(Entries for locating words and elements)
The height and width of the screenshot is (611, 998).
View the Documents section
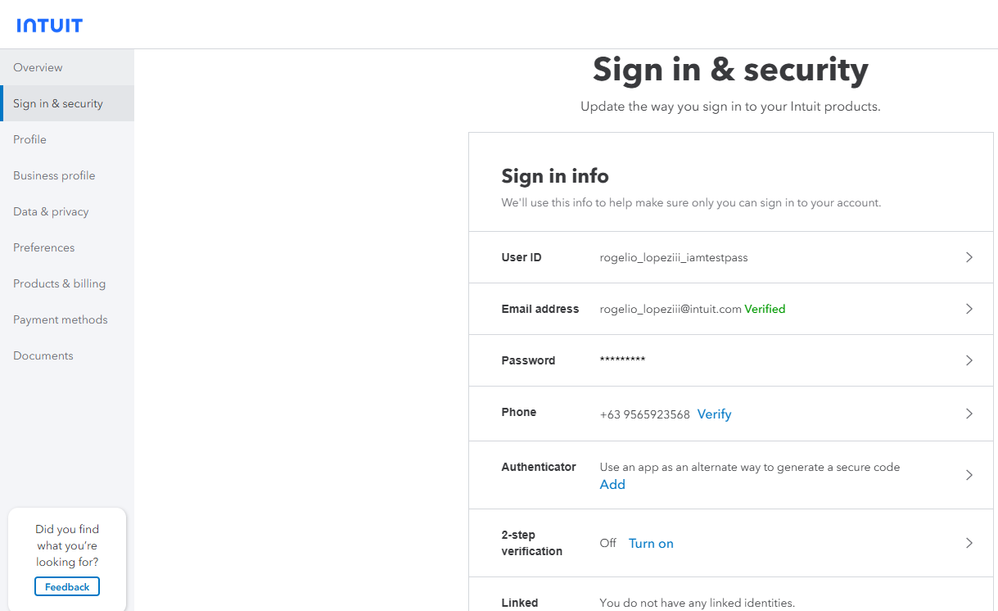tap(42, 355)
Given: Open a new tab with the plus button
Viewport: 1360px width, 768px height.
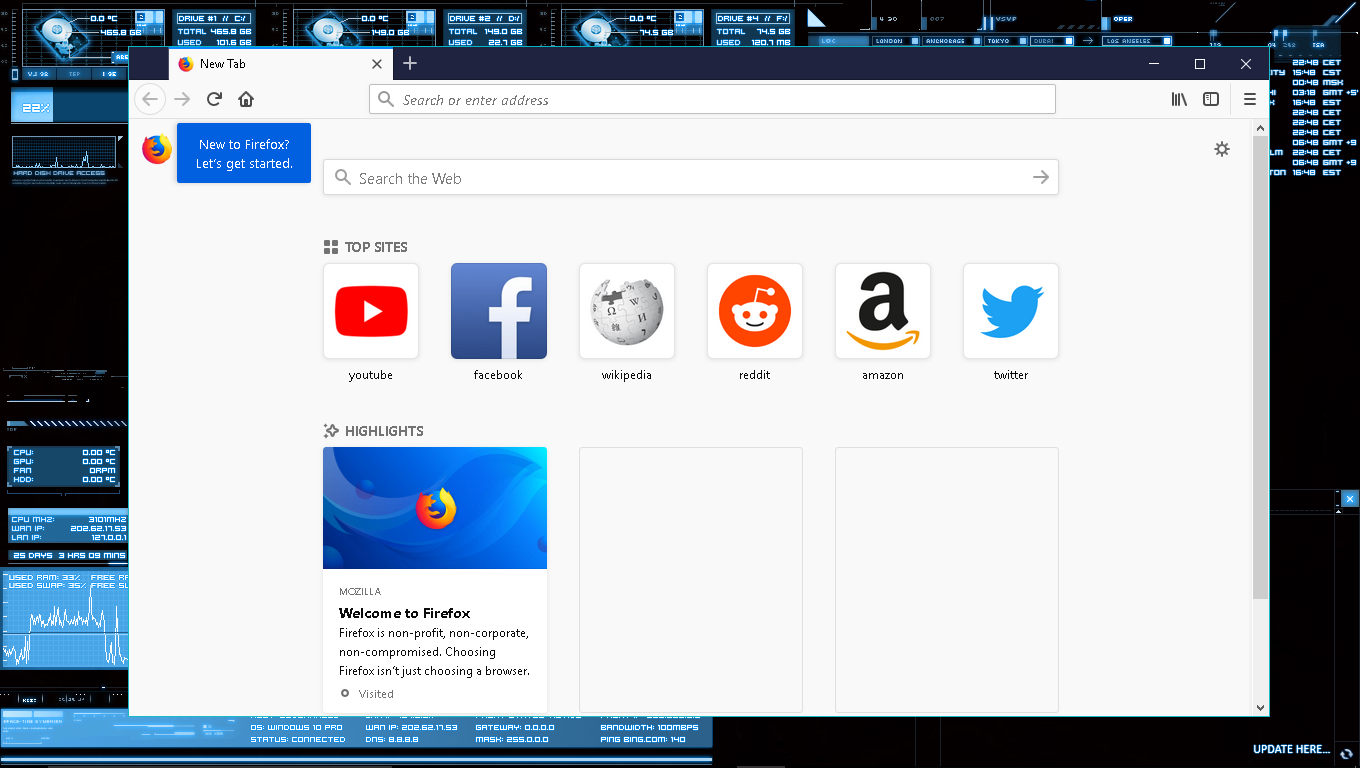Looking at the screenshot, I should pos(410,63).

• What is required
Please write out every line of the records above word for word, leaving out the pictures.

• Solution for this problem
The height and width of the screenshot is (611, 998).
View the Documents section
tap(42, 355)
Given: Open a new tab with the plus button
Viewport: 1360px width, 768px height.
Looking at the screenshot, I should pos(410,63).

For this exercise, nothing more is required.